Waymo leads self-driving car race

The subsidiary of Google's parent company, Alphabet, is ahead of the curve in outpacing nearest rivals by at least a year

A Jaguar I-Pace self-driving car at its unveiling by Waymo in New York.
A Jaguar I-Pace self-driving car at its unveiling by Waymo in New York. PHOTO: REUTERS

DETROIT • In the race to rev up the world's first driving business without human drivers, everyone is chasing Waymo.

The subsidiary of Google's parent company, Alphabet, is ahead of the curve in outpacing nearest rivals by at least a year to introduce driverless cars to the public.

A deal reached in January to buy thousands of Chrysler Pacifica minivans, which get kitted out with sensors that can see hundreds of metres in any direction, puts Waymo's lead into stark relief.

Rival General Motors plans to start a ride-hailing service with its Chevrolet Bolt only late next year while most of the others are more cautious, targeting 2020 or later.

The road to autonomy is long and exceedingly complicated. It can also be dangerous: Two high-profile efforts, from Uber and Tesla, were involved in recent crashes.

Yet while Waymo has "developed a phenomenal system and is ahead of the pack", Mr Brian Collie, head of Boston Consulting Group's United States automotive practice, said that is "very different from being able to manufacture an autonomous vehicle. You have to look at GM. In Europe, Daimler is leading the pack".

The finish line is not just reaching Level Four on a five-step scale of autonomous driving. That is the threshold at which a car can handle anything on planned routes without the intervention of a driver.

Only Waymo has tested Level Four vehicles with passengers who are not its staff - and those people volunteered to be test subjects. No one has yet demonstrated at Level Five, where the car is so independent that there is no steering wheel.

The era when most people ditch their driver's licence and rely on self-driving taxis still remains far off. The technology costs more than the car and, with few players testing the cars for the public, widespread adoption is years away.

For now, the runaway leader is Waymo, which has run self-driving cars in 25 cities and done billions of kilometres in computer simulation which it uses to update its self-driving software weekly.

The company also has, by far, the lowest rate of disengagement - times when an engineer needs to grab the wheel because the bot could not handle it - among all companies testing cars in California.

It also reported fewer accidents while testing in California last year.

Waymo had three collisions over more than 560,000km while GM had 22 over 200,000km.

But GM has one advantage - there is a factory north of Detroit that can crank out self-driving Bolts. That will help the company get manufacturing right and lower costs without relying on partners.

An autonomous version of the car costs around US$200,000 (S$269,000) to build, compared with a sticker price of US$35,000 for an electric Bolt for human drivers.

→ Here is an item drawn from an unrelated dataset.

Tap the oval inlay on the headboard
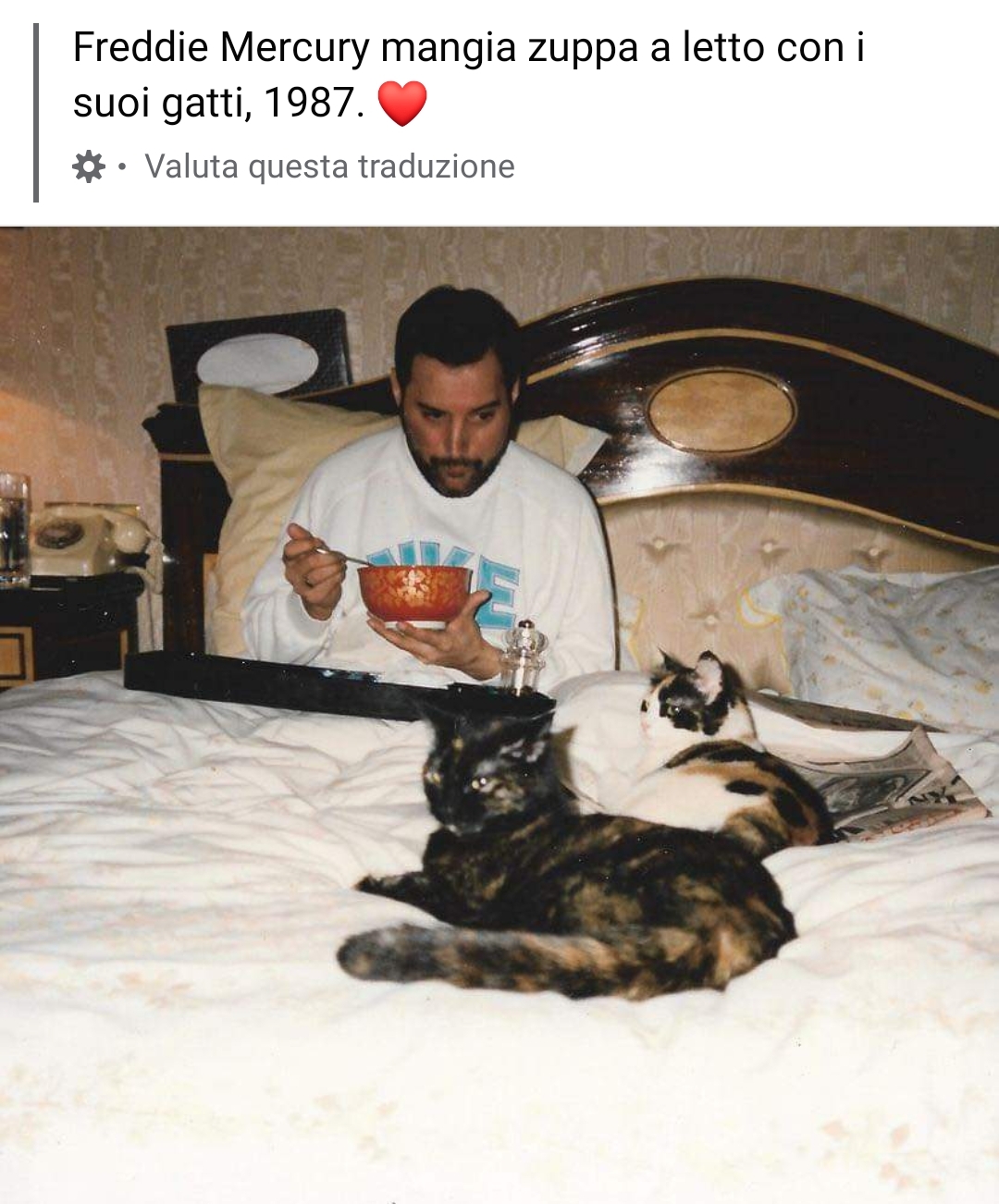tap(722, 411)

Staying close to the frontrunners is Mercedes-Benz, which started selling an adaptive cruise-control system in the late 1990s on its flagship S-class sedan.

The system could sense when the car was bearing down too quickly on someone's rear bumper ahead.

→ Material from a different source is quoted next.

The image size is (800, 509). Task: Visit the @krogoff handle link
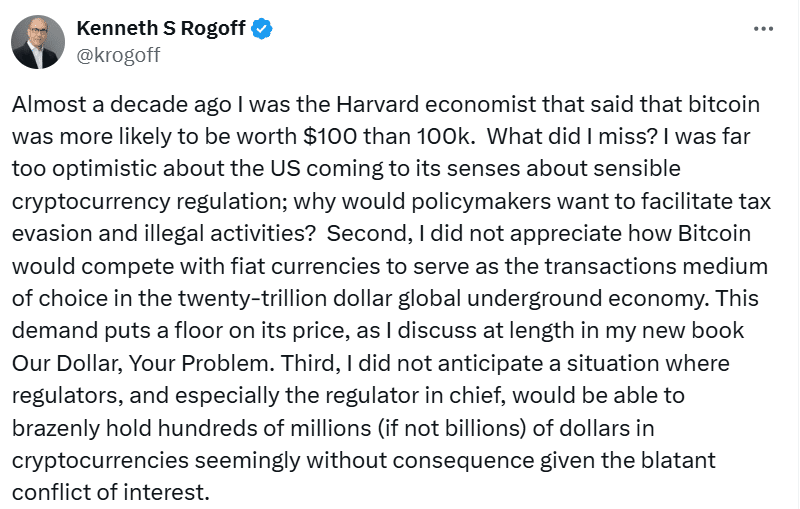point(118,55)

Today, Mercedes models with Intelligent Drive get closer to real self-driving because the system can help steer the vehicle clear of pedestrians and avoid other accidents.

It is one reason Navigant Research, which studies auto technology, ranked parent company Daimler third, behind Waymo and GM.

Daimler's head of development Ola Kaellenius said Mercedes will offer Level Three autonomy as an option in the cars it sells by 2021.

This means that the car can handle most driving while prompting the driver to take over only in certain situations that the computer cannot get a grip on.

Fully self-driving cars will be on the road at the same time, he added, but would be used for ride-sharing services because they would be too expensive for retail customers to buy.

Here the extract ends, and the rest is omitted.